Christian Post reports that the Charleston, Illinois parks and recreation department has cancelled a planned town trip to southern Ohio and northern Kentucky that included visits to the Answers in Genesis Creation Museum and Ark Encounter. Freedom From Religion Foundation had complained to the city (full text of letter) that promotion of visits to these museums violates the Establishment Clause because it endorses the religious mission of museum founder Ken Ham.

Thursday, November 22, 2018

DOJ Files Statement of Interest In Church's Challenge To Limits On Use of Civic Center

As previously reported, in August a suit was filed in a South Carolina federal district court against Edisto Beach challenging the Town's rule change that prohibits renting space in the town's Civic Center for religious worship services.  Now the lawsuit has attracted the attention of the Justice Department. On Tuesday, DOJ filed a Statement of Interest (full text) in Redeemer Fellowship of Edisto Island v. Town of Edisto Beach, South Carolina, arguing in part:
... [T]he Town’s legally erroneous “concerns” about Establishment Clause liability turn First Amendment jurisprudence on its head: the First Amendment prohibits the content-based and viewpoint-based restrictions on protected speech that the Town seeks to permit and permits religious worship services the equal access to government facilities that the Town seeks to prohibit.
Charleston Post and Courier reports on developments.

Wednesday, November 14, 2018

Chaplaincy Program of Wisconsin Justice Department Challenged

Suit was filed yesterday in a Wisconsin state trial court challenging the constitutionality of a new Chaplaincy Program for employees and their families created by the Wisconsin Department of Justice. The complaint (full text) in Freedom From Religion Foundation, Inc. v. Schimel, (WI Cir. Ct., filed 11/13/2018),  alleges that six chaplains from across the state have been appointed initially-- all white males from Christian faiths. The program excludes secular mental health professionals. Chaplains operate under the direction of a paid Chaplaincy Program Coordinator.
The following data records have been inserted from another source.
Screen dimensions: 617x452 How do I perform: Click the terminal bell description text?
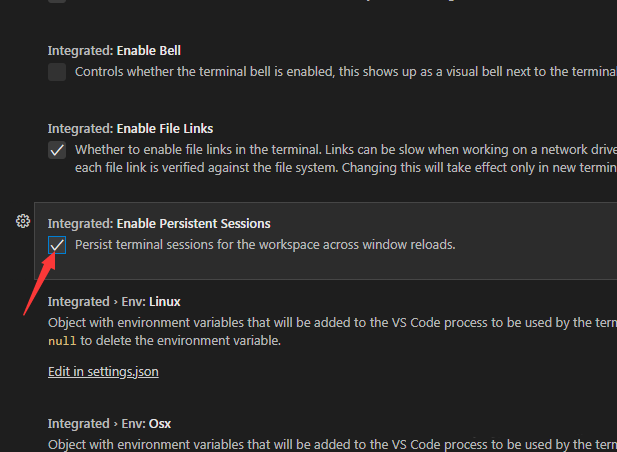point(340,72)
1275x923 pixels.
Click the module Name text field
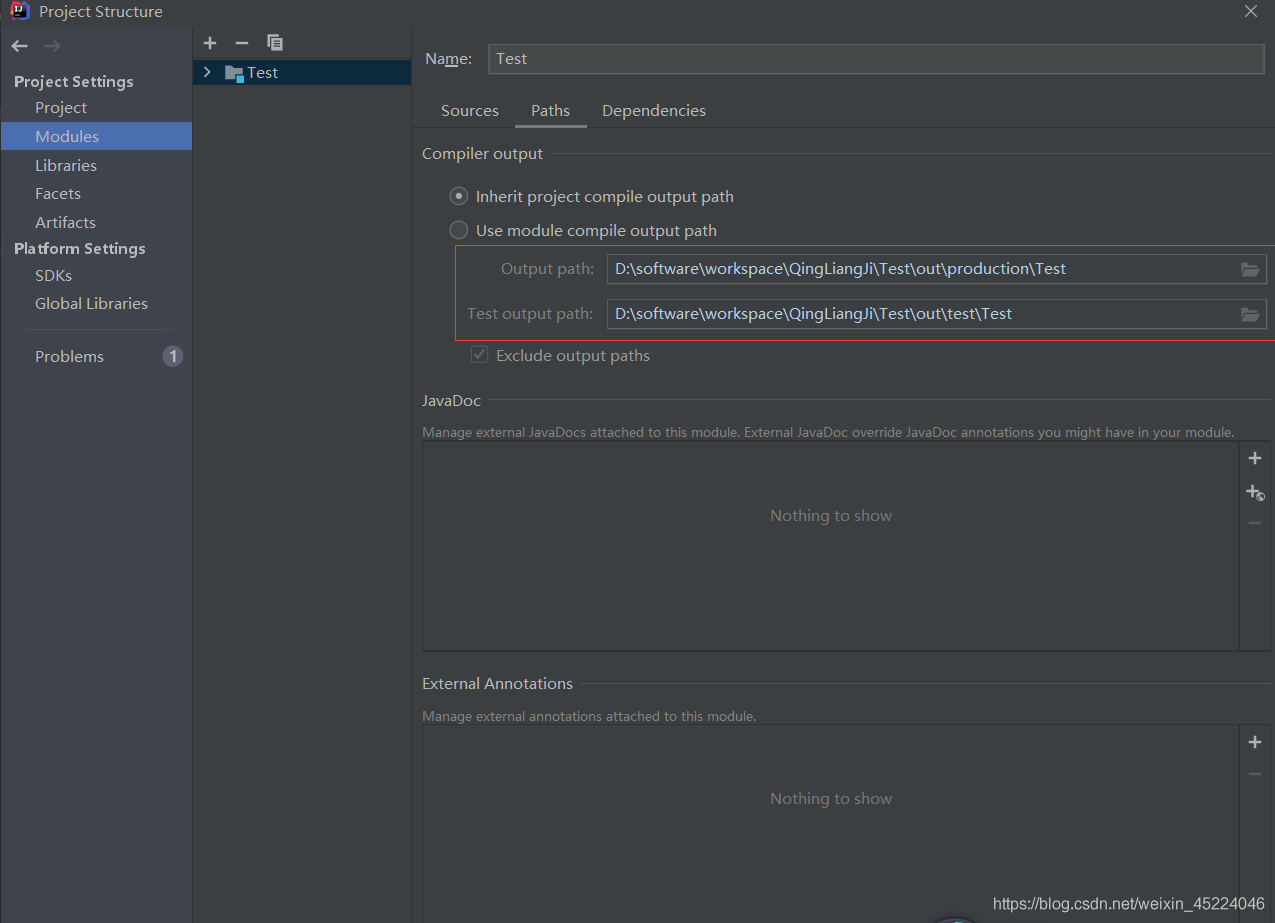pos(875,59)
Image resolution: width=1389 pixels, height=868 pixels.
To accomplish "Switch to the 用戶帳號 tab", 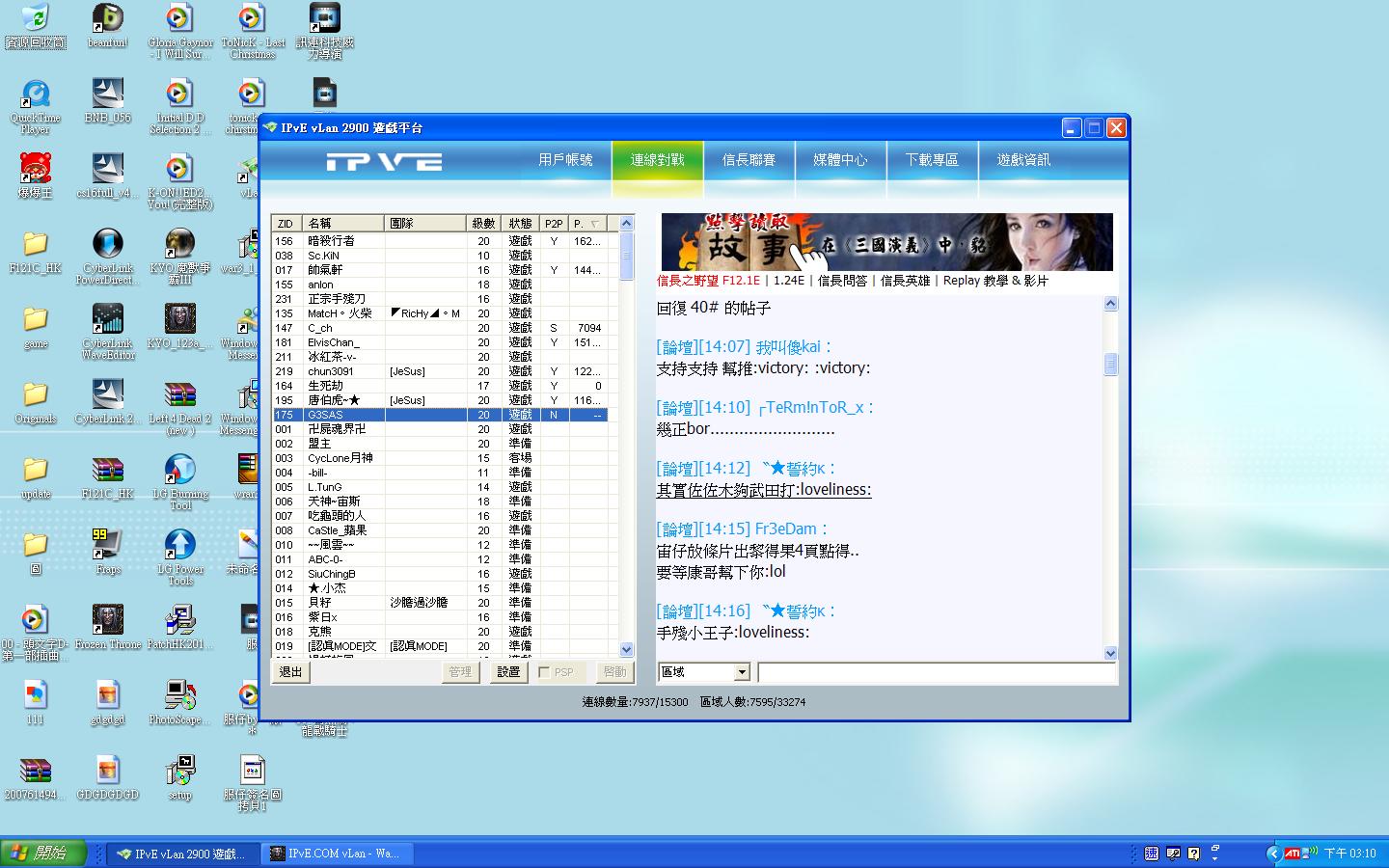I will click(x=565, y=160).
The suit contends that the program violates the U.S. Constitution's Establishment Clause.  FFRF issued a press release announcing the filing of the lawsuit.

Sunday, November 11, 2018

Challenge Filed To Texas' Limits On Marriage Celebrants

A suit was filed last week in a Texas federal district court challenging the constitutionality of Texas Family Code Section 2.202 which limits those who can officiate at marriage ceremonies to members of the clergy and various judges.  The complaint (full text) in Center for Inquiry, Inc. v. Warren, (ND TX, filed 11/5/2018) contends that the failure to allow secular celebrants to perform marriage ceremonies violates the Establishment Clause, the Equal Protection clause and Art. VI's ban on religious tests. Center for Inquiry issued a press release announcing the filing of the lawsuit.

Saturday, November 03, 2018

Supreme Court Agrees To Review Bladensburg Cross Case

The U.S. Supreme Court yesterday granted certiorari in two appeals stemming from the same 4th Circuit opinion. The petitions for review were granted in American Legion v. American Humanist Association (Docket No. 17-1717) and Maryland-National Capital Park and Planning Commission v. American Humanist Association (Docket No.  18-18). (Cert. granted, 11/2/2018). (Order List). In the case, the U.S. 4th Circuit Court of Appeal, in a 2-1 decision, held that the 40-foot high Bladensburg Cross that has stood for over 90 years as a World War I Veterans' Memorial, violates the Establishment Clause. (See prior posting.) The Circuit Court, by a vote of 8-6, then denied en banc review. (See prior posting). Here is the SCOTUS blog case page for the cases, with links to filings in the case.  WTOP News reports on the grant of review.

Thursday, October 25, 2018

Oral Arguments In 7th Circuit Challenge To Parsonage Allowance

Yesterday the U.S. 7th Circuit Court of Appeals heard oral arguments in Gaylor v. Peecher. (Audio recording of full oral arguments.) In the case, a Wisconsin federal district court held that the parsonage allowance provision in Sec. 107(2) of the Internal Revenue Code violates the Establishment Clause. (See prior posting.)  Courthouse News Service reports on the oral arguments.